Thursday, 2 February 2017

Joint Oireachtas Committee on Health

Primary Care Services: Discussion

9:00 am

Dr. Brendan O'Shea:

It is deeply regrettable and it is the fact of the matter. It is difficult for us to criticise our colleagues in the HSE because we know many of them are passionate about what they are doing. We have a consensus among ourselves that the independent contractor model, properly resourced from 2.5% up to 8%, delivers efficiency.

I am moving on to another question, which relates to waiting lists and what can be done about them. There are 600 patients occupying hospital beds who are delayed discharges. If we had more capacity in social care and more community-based home-care packages and if general practitioners were enabled to do more in nursing homes so that they could build their function, one would suddenly have 600 expensive beds transferred to less expensive beds in the community. These are the things we believe will actually deliver efficiencies. We have 540,000 people on waiting lists. Most of them are on waiting lists for investigations. If we had access to those investigations, we could do them in general practice. We could do ambulatory care and keep these people out. In the same way that we have 600 delayed discharges occupying beds, it is a cause of huge demoralisation to us that we have to send people to these hospital beds while our colleagues in the NHS, in Perth and in Vancouver can do an awful lot more to keep people at home.

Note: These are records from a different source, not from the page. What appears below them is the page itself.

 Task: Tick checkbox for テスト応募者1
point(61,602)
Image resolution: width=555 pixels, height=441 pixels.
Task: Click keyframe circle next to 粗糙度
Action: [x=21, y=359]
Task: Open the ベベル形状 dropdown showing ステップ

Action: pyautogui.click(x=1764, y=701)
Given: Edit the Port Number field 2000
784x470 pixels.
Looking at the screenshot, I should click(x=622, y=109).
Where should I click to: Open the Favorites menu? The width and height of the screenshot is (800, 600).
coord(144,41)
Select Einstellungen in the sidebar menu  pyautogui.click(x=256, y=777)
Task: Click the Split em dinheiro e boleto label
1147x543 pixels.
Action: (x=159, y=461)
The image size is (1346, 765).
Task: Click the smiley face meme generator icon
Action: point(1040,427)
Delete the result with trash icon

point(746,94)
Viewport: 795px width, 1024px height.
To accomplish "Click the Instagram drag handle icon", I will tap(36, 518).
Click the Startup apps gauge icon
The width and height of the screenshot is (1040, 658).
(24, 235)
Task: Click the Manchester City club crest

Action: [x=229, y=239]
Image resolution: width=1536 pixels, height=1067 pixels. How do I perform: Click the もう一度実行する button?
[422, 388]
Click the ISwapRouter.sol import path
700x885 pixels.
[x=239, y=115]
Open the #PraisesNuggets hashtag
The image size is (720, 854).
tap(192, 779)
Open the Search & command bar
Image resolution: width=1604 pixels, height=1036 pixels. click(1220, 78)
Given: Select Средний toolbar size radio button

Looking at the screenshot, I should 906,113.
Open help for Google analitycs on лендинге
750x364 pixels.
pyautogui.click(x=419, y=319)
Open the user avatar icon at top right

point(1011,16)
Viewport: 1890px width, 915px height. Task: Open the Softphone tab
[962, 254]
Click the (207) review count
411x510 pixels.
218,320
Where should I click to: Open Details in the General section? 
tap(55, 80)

Going back to Deputy O'Reilly's question, I refer to Deputy Murphy O'Mahony's observation that co-operatives are in charge of 1 million consultations a year in the out-of-hours setting. They are delivered efficiently, quickly and powered by the independent contractor model that is run by general practitioners. That is efficiency. It is with deep regret that I note that the HSE has inherited a situation where it is in charge of enormous waiting lists. The co-operatives are the independent contractor model. Our practices are the independent contractor model. We did a very odd thing in the Irish College of General Practitioners, which was to carry out some research. We asked patients what they would like. We asked them what they would like in chronic disease management which is the big enchilada in all of this. We asked them if they would like consultant-delivered management of their chronic diseases or specialist nurse-delivered chronic disease management delivered in a hospital. We asked them if they would like nurse-delivered chronic disease management or GP-delivered chronic disease management. We collaborated with our colleagues in pharmacy on this study. We asked 600 patients, the majority of whom said they wanted GP-led primary care management of their chronic diseases.

There are some things we are not certain about. We know with respect to our health system that we appear to have more administrators relative to other more efficient ones. We know that they are paid a little bit more than in other systems. We know that they have managerial tools that are based on paper. None of these things is enormous, but they compound.

We guesstimate that over €20 billion is spent on payroll. We want more than 2.5% and we want that money to go into one of the most productive spaces, which is the interaction between clinicians and patients in the community. We want more care at home.